### PROBLEM TO SOLVE
The lines running from the one that contains "Given: Click the Cronos chain logo icon" to the end of the records below are what to reproduce, exactly and without pictures.

______

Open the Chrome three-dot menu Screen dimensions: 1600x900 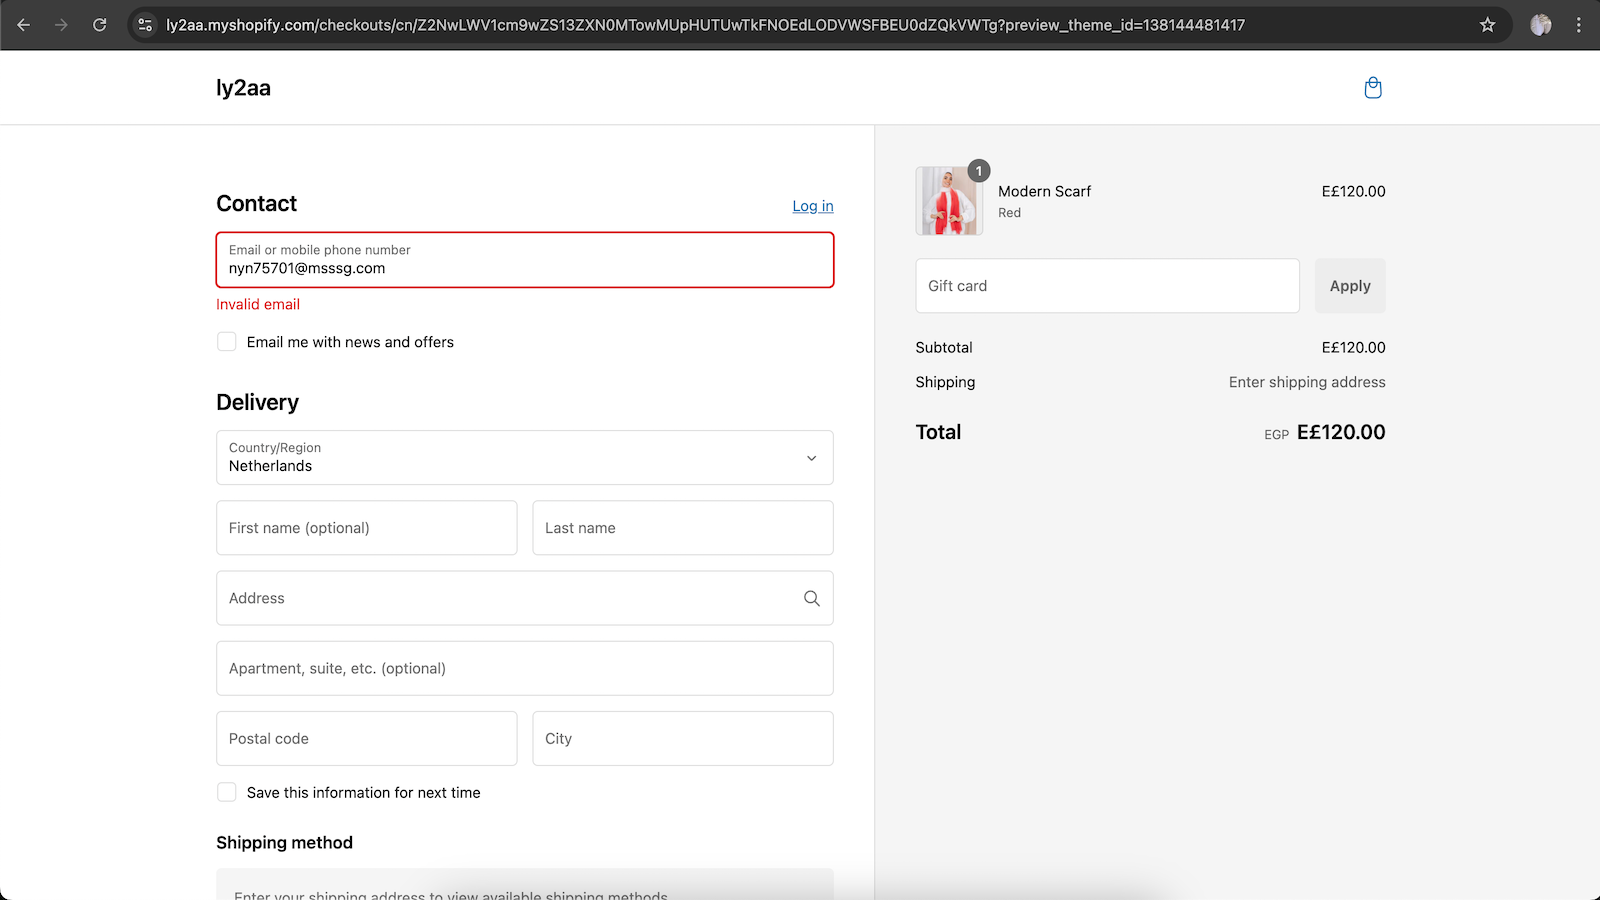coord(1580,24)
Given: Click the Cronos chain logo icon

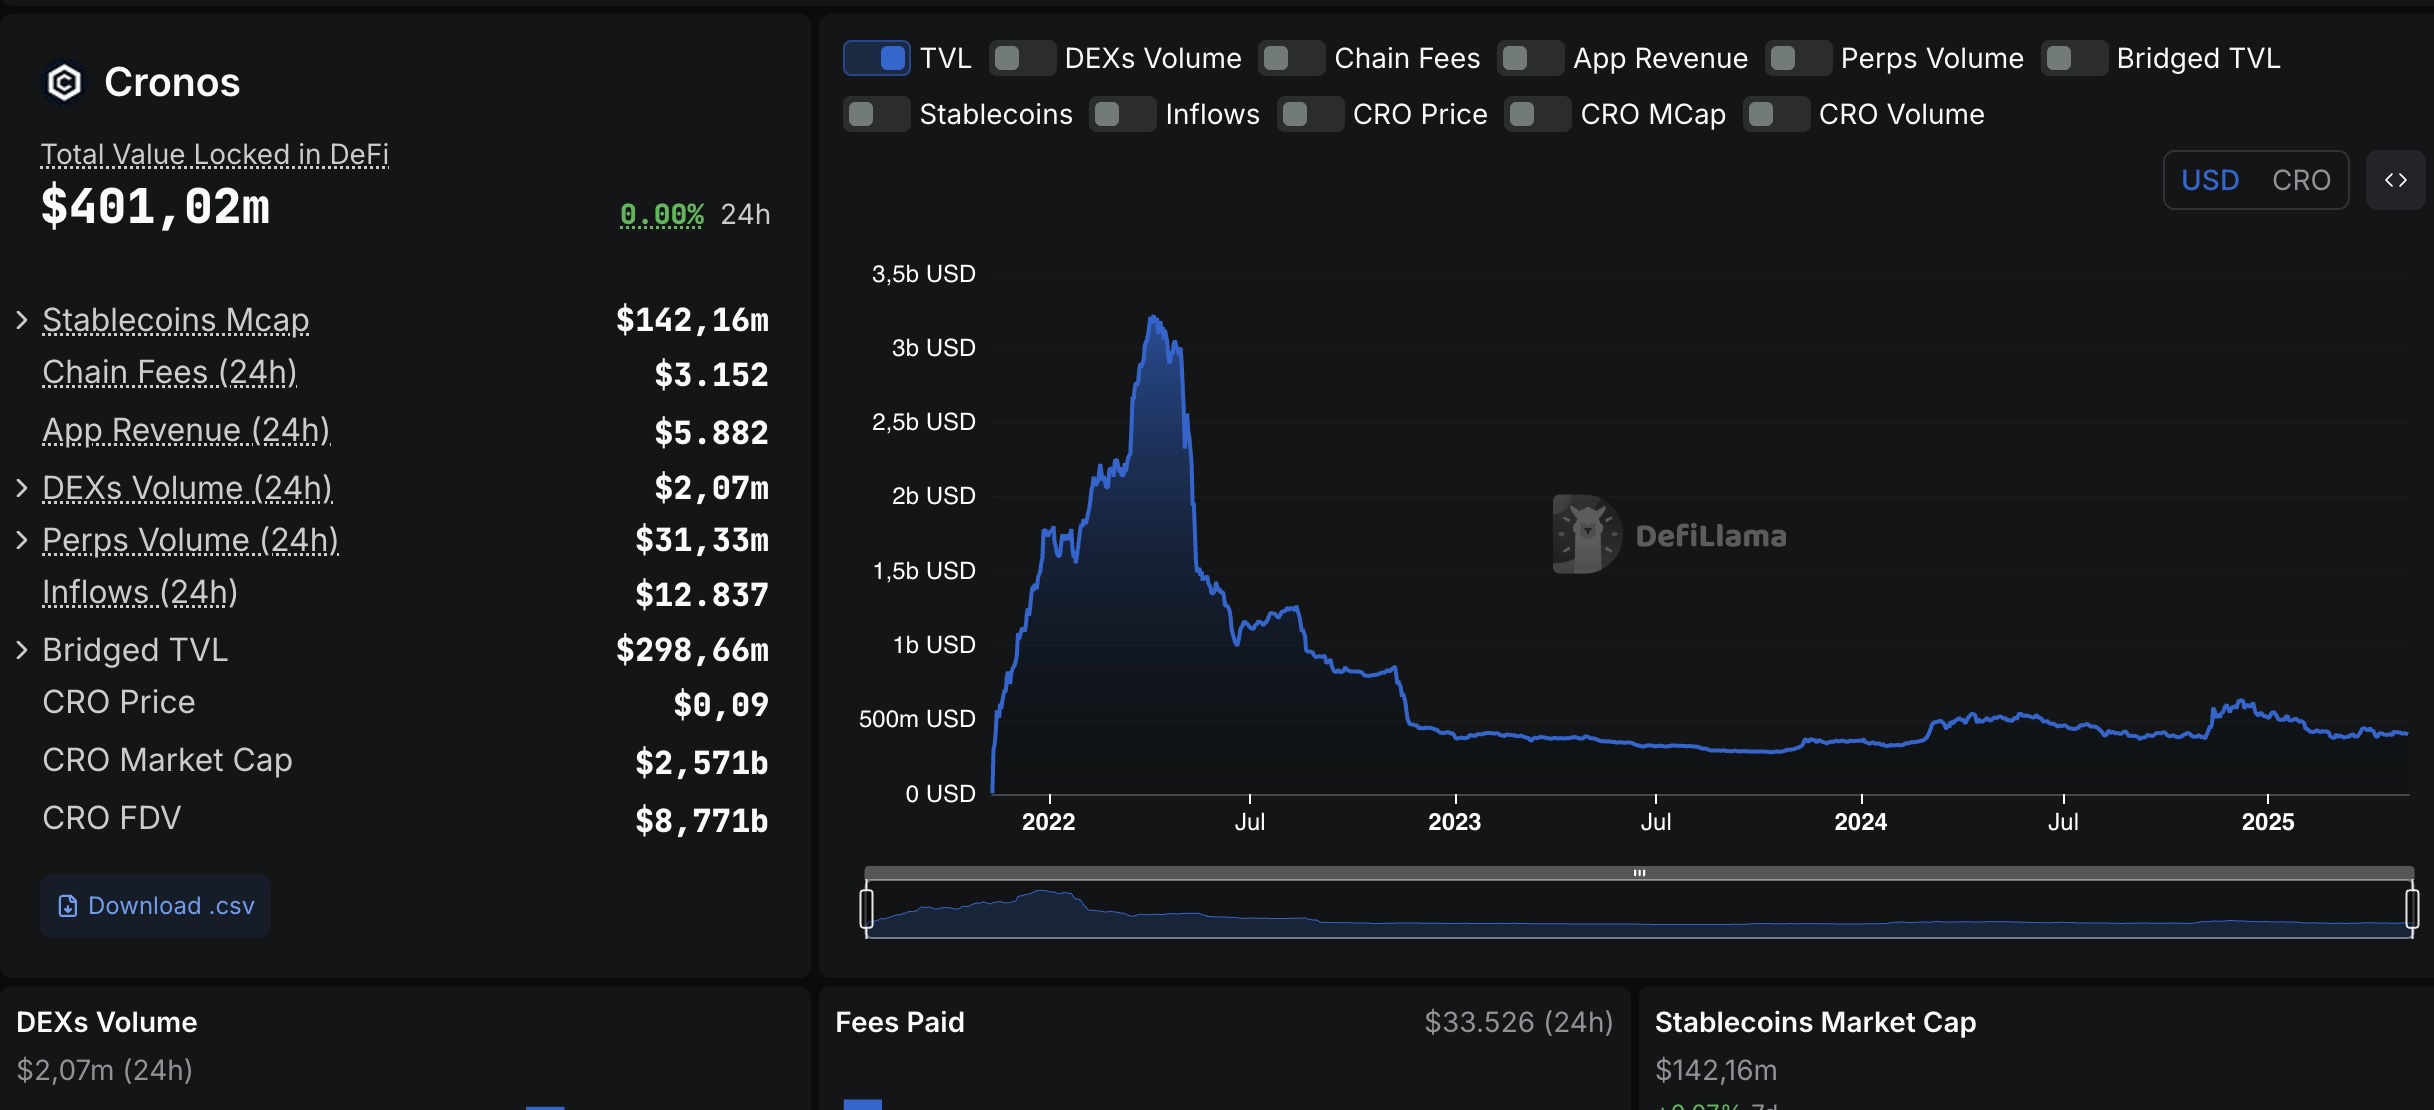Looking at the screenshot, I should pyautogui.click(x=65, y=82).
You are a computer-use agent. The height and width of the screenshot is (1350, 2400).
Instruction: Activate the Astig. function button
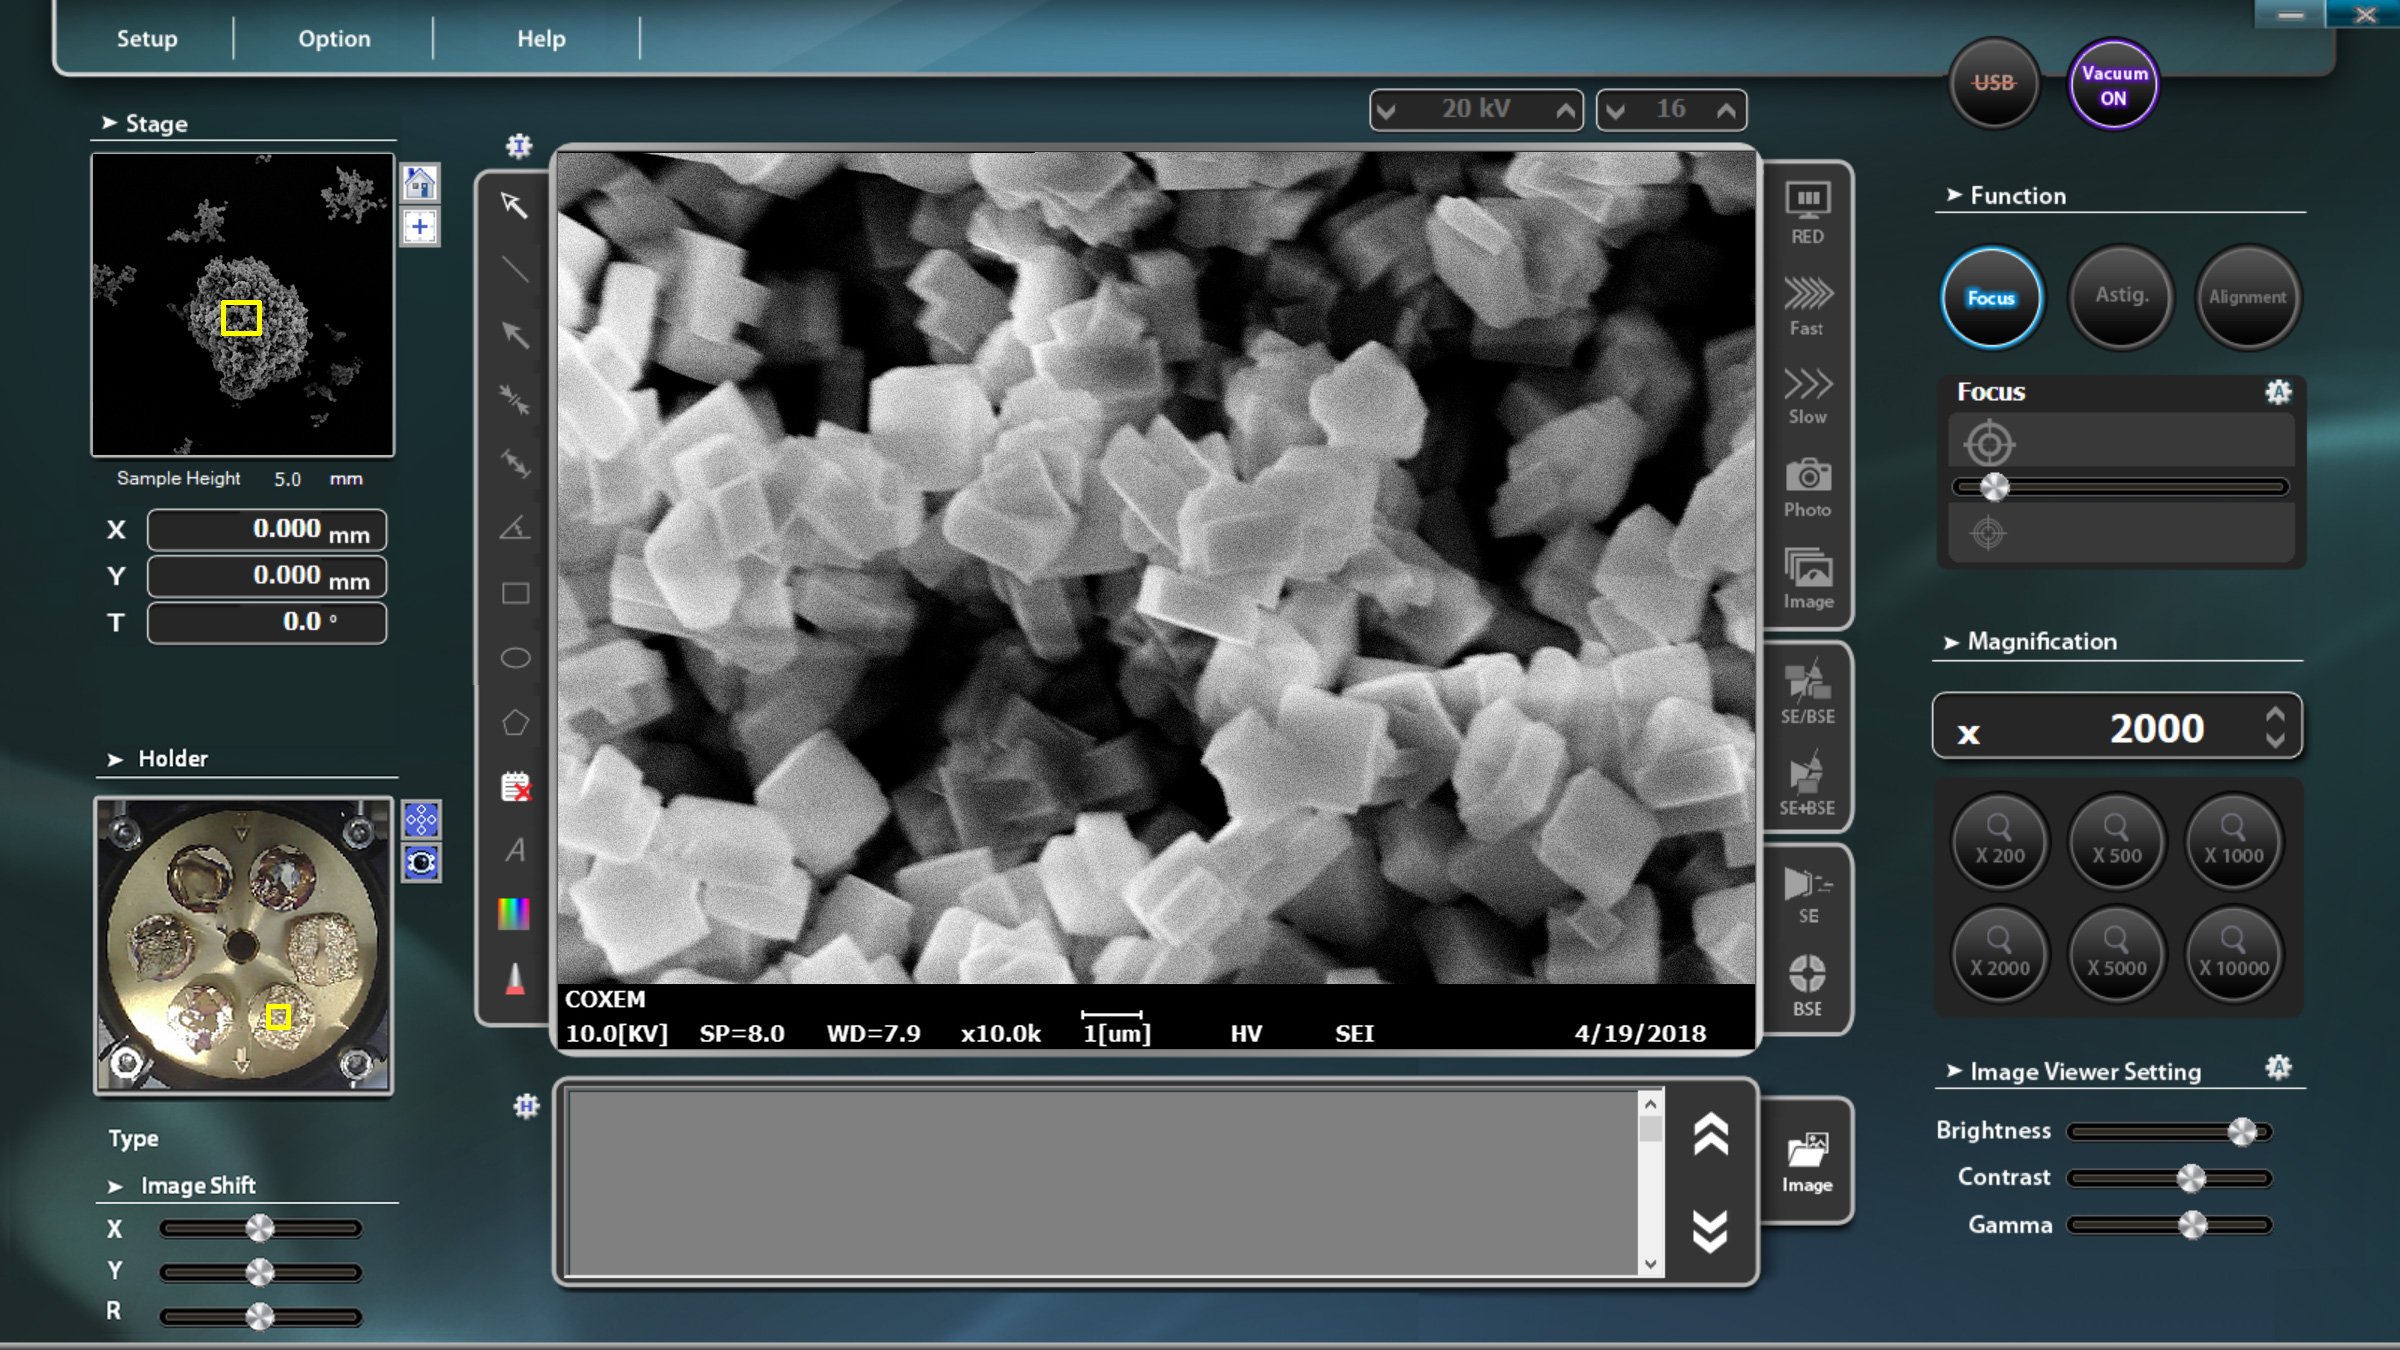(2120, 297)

______

### RESULT BELOW
Given: Click the Cronos chain logo icon

Looking at the screenshot, I should pyautogui.click(x=65, y=82).
You are a computer-use agent. The height and width of the screenshot is (1350, 2400).
Instruction: Activate the Astig. function button
(2120, 297)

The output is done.